There is, however, a hidden question of the Seder, one that is never articulated fully, perhaps because it’s too hard to ask and name this moment too starkly.  I’d like to think it is the question that lurks behind the eyes of the fourth child, one who does know how to ask. It’s a question that, like Moses, is hard to bring to voice because the weight of it is too heavy on the lips, born out of trauma, pain and disorientation.  I take the silence of the fourth child not as obstinance against a tradition or as an inarticulate babe who does not have the facility to speak. The fourth child is grasping at the deep and has not been able to ask a question because the lines that it traces are hard to fathom and the answer is harder still. She holds within herself the hidden question, but in times like this it is the only question.  My best sense of that question is:

Who am I, now?

With the pandemic continuing, the death count rising and isolation settling in, this is really the question of the times. There are elements of our lives that have changed dramatically that we don’t understand yet. The disaster is still unfolding; we do not yet know the aftershocks of the psychological plates shifting beneath us because we are still only experiencing the tremors. The deepest questions are not about what foods we eat or what the ritual of Passover is, but what kind of person we are at this unique moment in history.  It is not “what makes this night different from all other nights,” but, “What makes me different tonight from all other nights?” Will I be a different person tomorrow? Will I be a different person the day after? Will I be a different person when I emerge and the crisis wanes? Who am I, really? Who am I, now?

This is the hidden question of the Seder.  

The question of who we each are right now and who we will become when this is over is never articulated and never asked, but it is answered again and again. There are parts of the Haggadah which are ever-present in their wisdom and attempt to answer the hidden question of the Seder.  At the beginning of the storytelling,the Haggadah states, “And it is this that has stood for our ancestors and for us; since it is not only one enemy that has stood against us to destroy us, but rather in each generation, there are those that stand against us to destroy us, but the Holy One, Blessed One, rescues us from their hands.” Even before the Exodus story gets underway the rabbis are teaching us that the pattern of adversity in our lives, of feeling beset and besieged, is not unique to ancient Egypt.  Every generation faces at some point a great challenge, and having faith and optimism in the face of great uncertainty can pull you through. It was the same back then under Pharaoh’s switch and sandal, it was the same under the Roman spear and shield, it was the same under the German boot and boxcar, and it is the same now. This virus is our great challenge and it will change us, but it should not define us. 

Which leads to the second answer from Haggadah.  If the opening of the Exodus story tells us that adversity is a pattern to be confronted in every generation, the end of the Exodus story tells us that the courage and confidence that support us in these great and trying times, is inside of us already.  “In every generation one is obligated to see themselves as if they were liberated from Egypt.” The Haggadah is telling you that you are a survivor. You have already recovered from trauma, from pain and from exile, and once you’ve been redeemed, that capacity for redemption is now in you to redeem yourself and others. 

Who are you at this moment?  You are ancient and you are modern.  You are Moses and Miriam. You are a refugee in Babylon and Rome.  You are the partisan in the forest. You are the freedom fighter in Tel Aviv.  You are Elijah. All of us, in every generation, joined together on this night of redemption, facing the latest challenge.  All of us, together, answer the question of the fourth child by using our past to create our future. Knowing that redemption is always just around the corner.

◆ Data provided ◆

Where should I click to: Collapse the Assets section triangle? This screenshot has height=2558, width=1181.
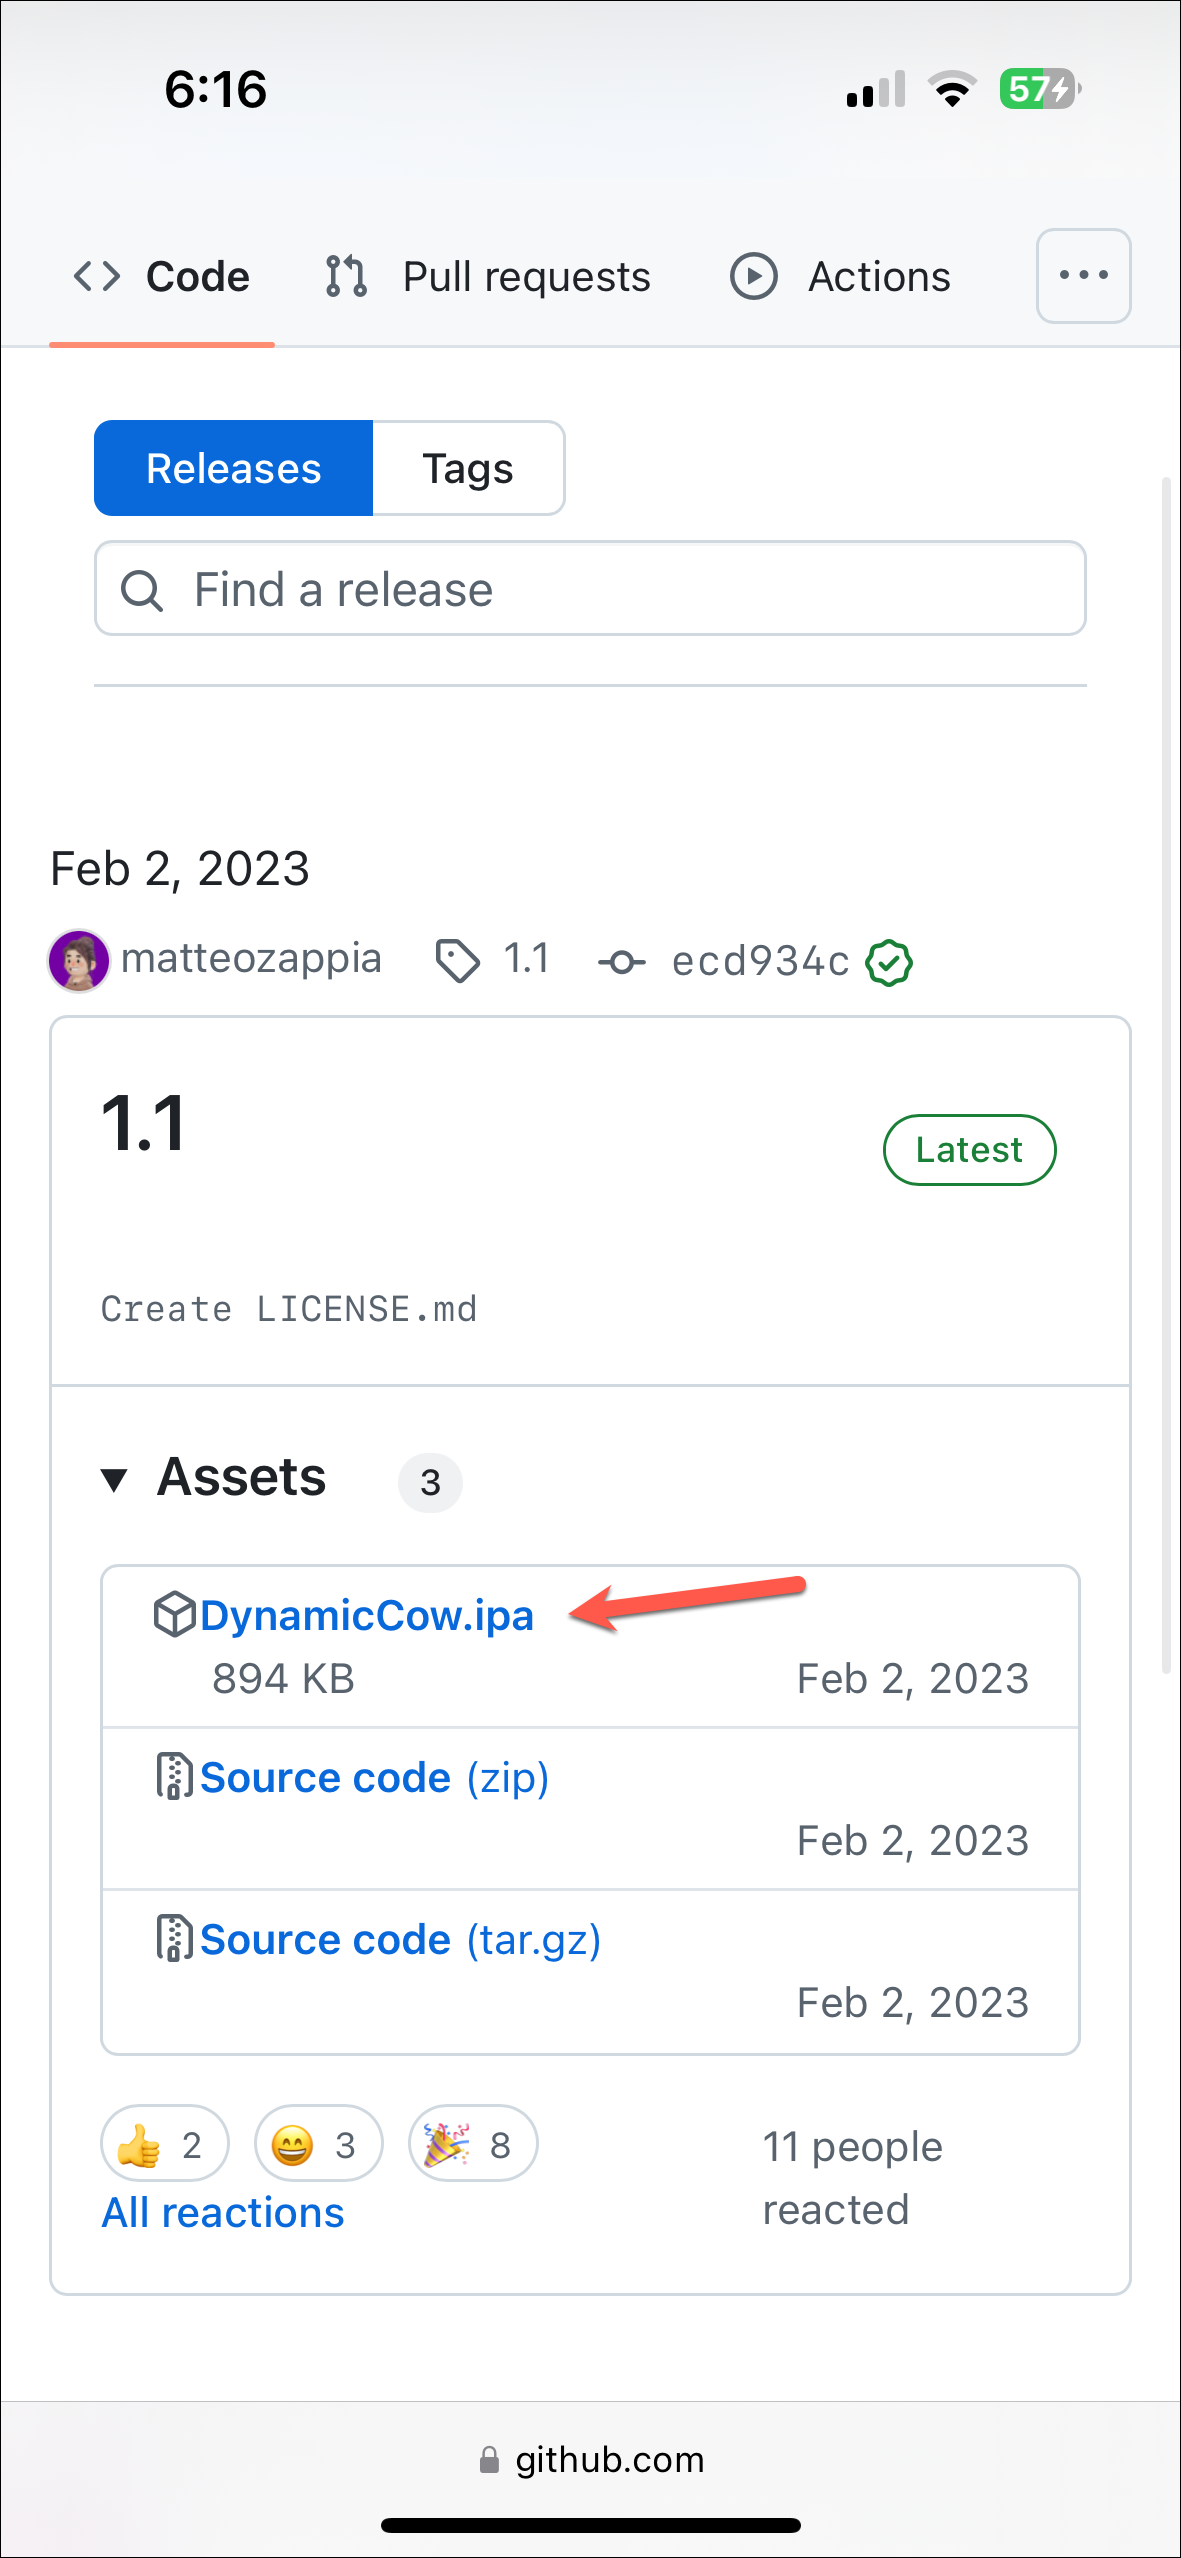pyautogui.click(x=114, y=1479)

◆ Task requirements ◆
a: Reproduce the Seder reflection word for word between "With the pandemic" and "is the hidden question of the Seder.", inclusive.
b: According to the Seder reflection, what does the Haggadah say one is obligated to do in every generation?

◆ Answer list ◆
a:
With the pandemic continuing, the death count rising and isolation settling in, this is really the question of the times. There are elements of our lives that have changed dramatically that we don’t understand yet. The disaster is still unfolding; we do not yet know the aftershocks of the psychological plates shifting beneath us because we are still only experiencing the tremors. The deepest questions are not about what foods we eat or what the ritual of Passover is, but what kind of person we are at this unique moment in history.  It is not “what makes this night different from all other nights,” but, “What makes me different tonight from all other nights?” Will I be a different person tomorrow? Will I be a different person the day after? Will I be a different person when I emerge and the crisis wanes? Who am I, really? Who am I, now?

This is the hidden question of the Seder.

b: To see themselves as if they were liberated from Egypt.